El viernes falleció mi madre y una parte de mí, se ha ido con ella. Sé que es ley de vida pero afrontarlo, cuando llega, no deja de ser amargo y doloroso porque no solo se ha ido una mujer increíble. Se ha ido la persona que más me ha apoyado en esta vida.
Desde que nacimos, mis hermanos y yo sentimos su ternura, amor y paciencia y eso nos marcó el carácter. Sentimos su protección y sus desvelos. Es ella la que me apoyó, me dio cuanto tuvo, me alentó en los momentos más difíciles y me enseñó a caminar por la vida. Nos educó con sus valores de respeto y amabilidad. Me enseñó a ser feliz con lo que tengo y a sacar lo mejor de mí.

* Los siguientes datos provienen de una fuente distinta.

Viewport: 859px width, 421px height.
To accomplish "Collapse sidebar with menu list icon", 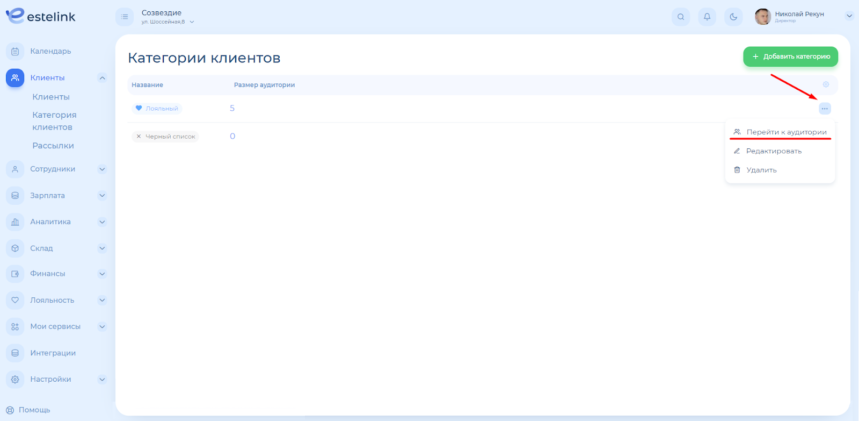I will (x=125, y=17).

Pasaron los años y creé una familia y ella pasó a ser una abuela admirable a la que muchas veces ignoré, enredado en mis batallas diarias. Su amor por los suyos fue desinteresado, a prueba de desastres, de incomprensiones y, algunas veces, de olvido. No le importó recibir poco por tanto que ella nos dio.

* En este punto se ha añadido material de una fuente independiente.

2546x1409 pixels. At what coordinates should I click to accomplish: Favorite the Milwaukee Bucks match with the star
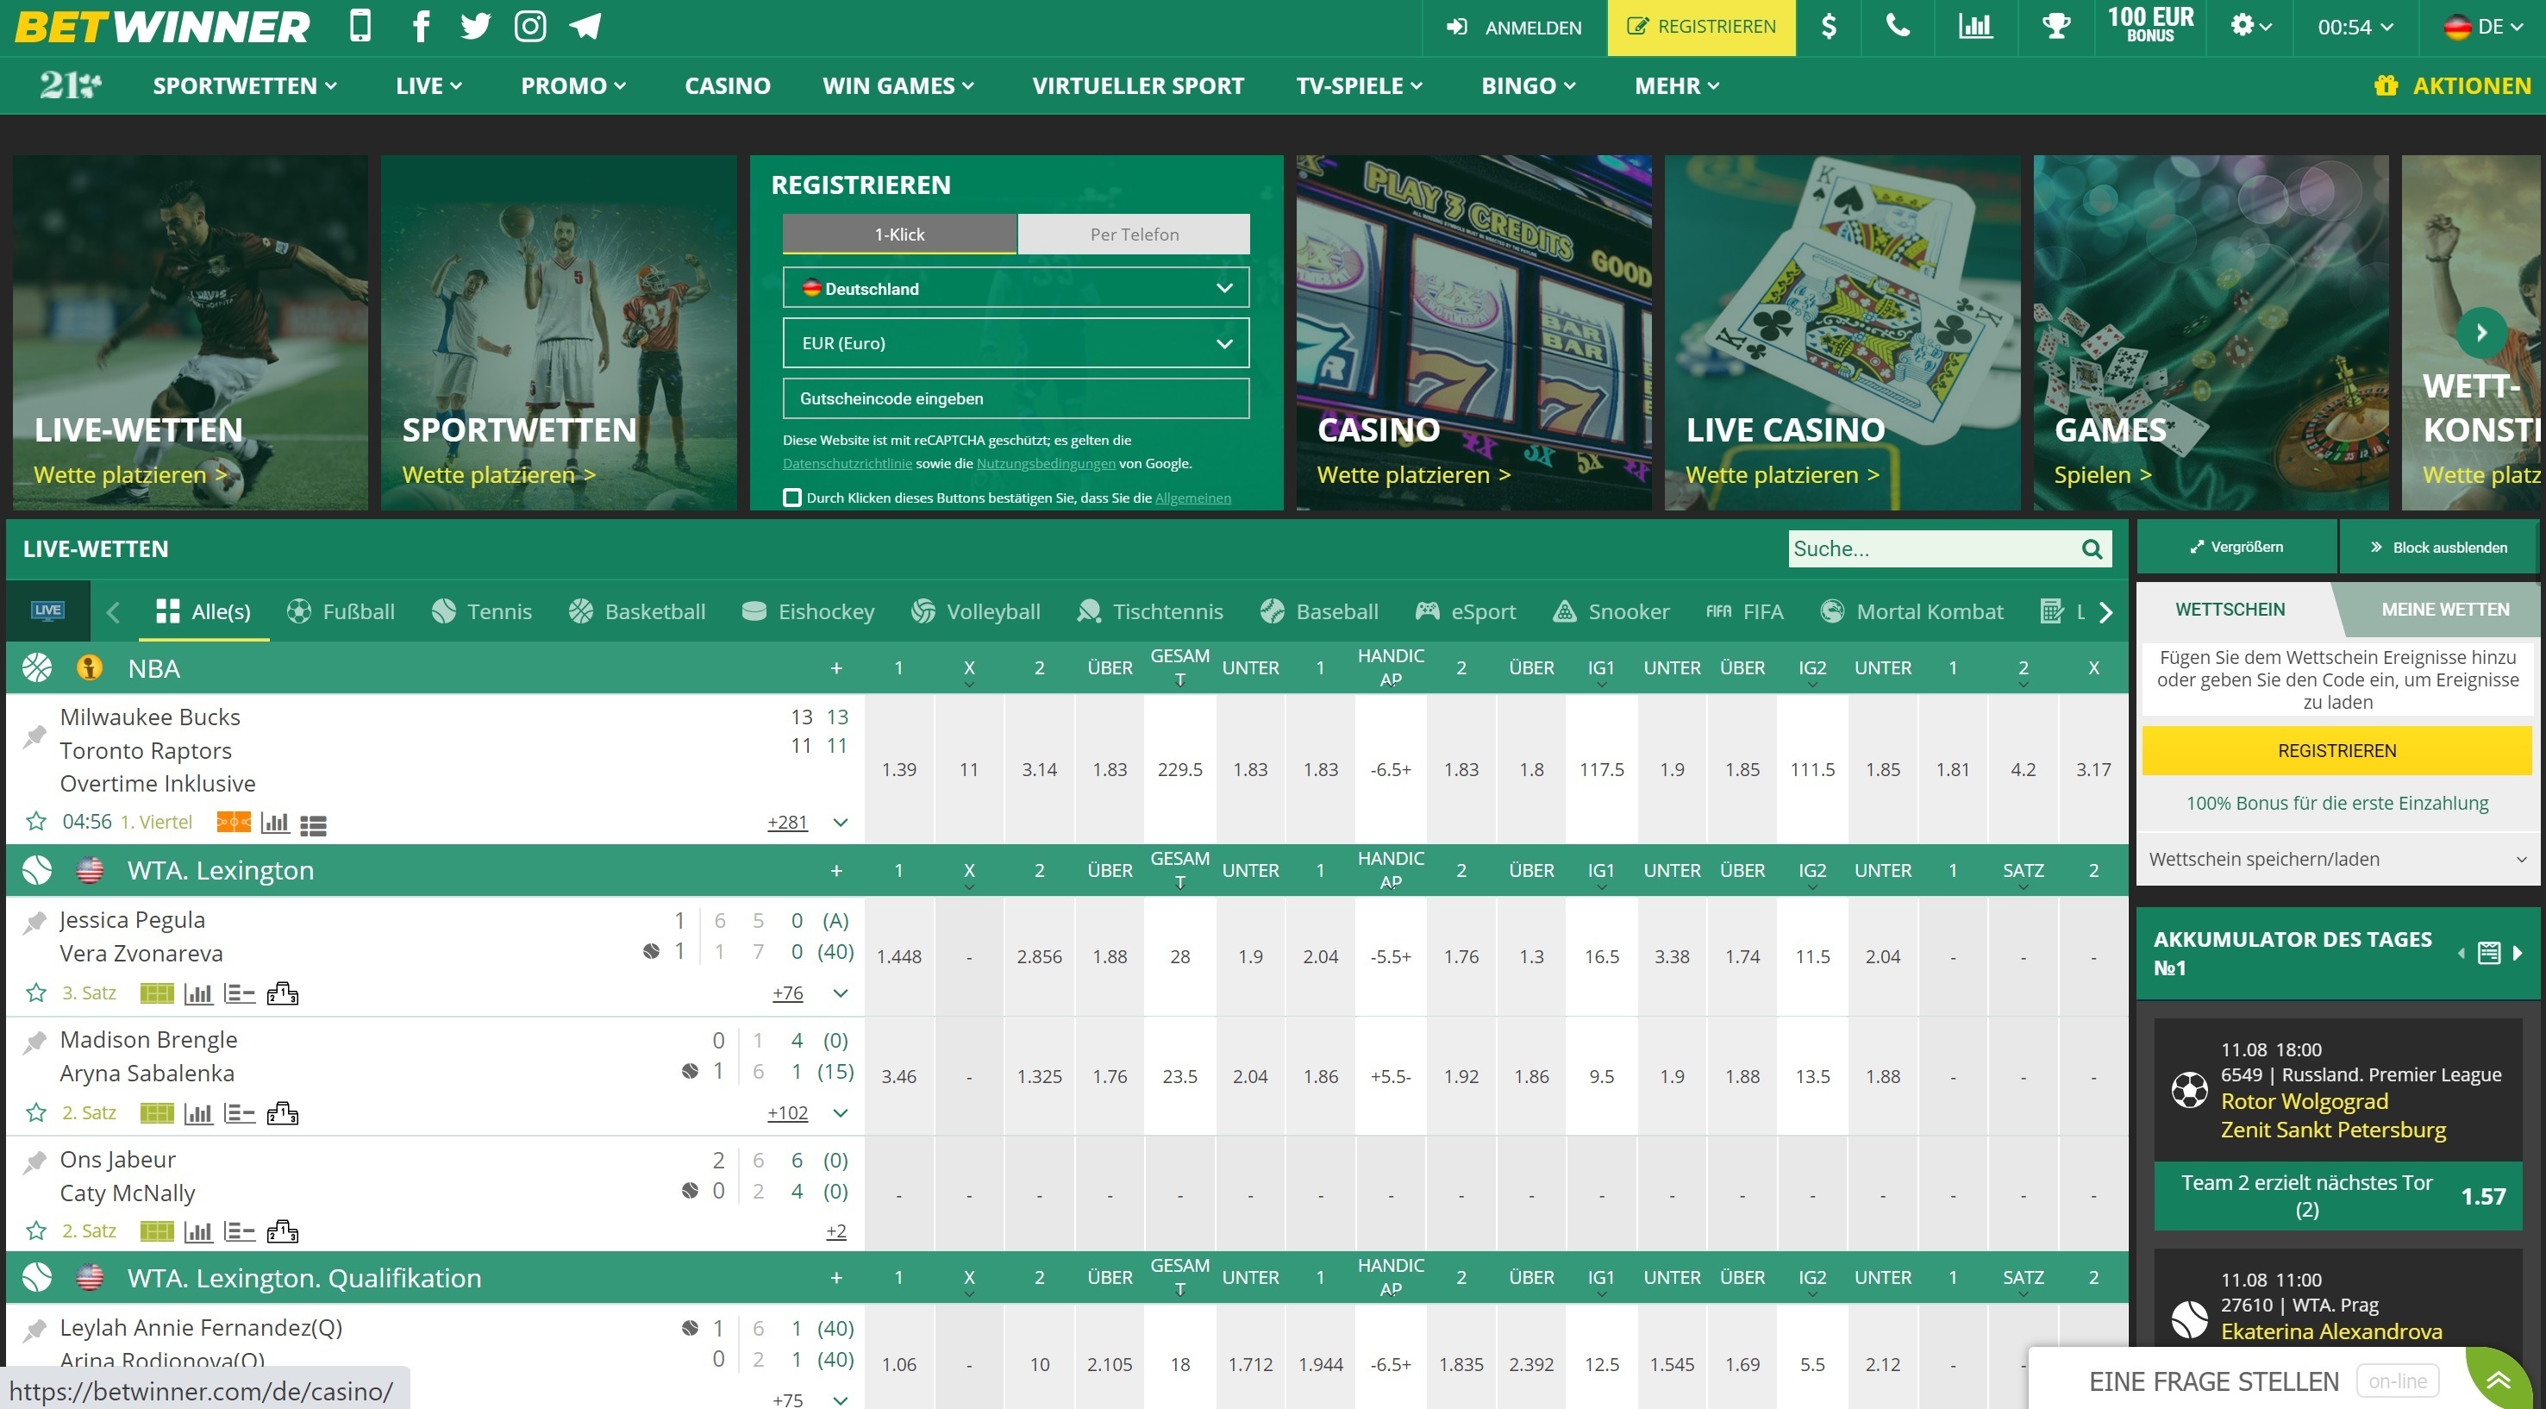point(37,821)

Quisiera, querida madre, quedarme en paz.
Te pido perdón allí donde estés, por mi egoísmo de hijo mimado, por no haberte dicho cuanto sentía, por no haberte dado mil abrazos cada día. Gracias madre mía por cada beso que tú sí me dabas, por cada caricia, por cada palabra y por cada silencio. Por darme la vida y enseñarme a vivirla. Por darme todo sin pedir nada.
Ahora que ya no estás solo te puedo corresponder recordándote y amando a mis hijos como tú, madre mía, me amaste a mí. Si nuevamente volviera de nuevo a nacer, solo una cosa pediría:
¡tener la misma madre otra vez y quererla cada día!